- **What to do**
Rename "Uploads panel" to "Downloads panel" throughout the material below, and reproduce it with nothing else changed.

[Item-finding material]
===

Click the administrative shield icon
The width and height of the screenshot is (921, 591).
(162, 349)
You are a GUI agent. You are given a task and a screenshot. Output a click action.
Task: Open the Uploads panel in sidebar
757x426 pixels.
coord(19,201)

===

- **Solved problem**
Click the administrative shield icon
The width and height of the screenshot is (921, 591).
(162, 349)
You are a GUI agent. You are given a task and a screenshot. Output a click action.
Task: Open the Downloads panel in sidebar
757x426 pixels.
coord(19,201)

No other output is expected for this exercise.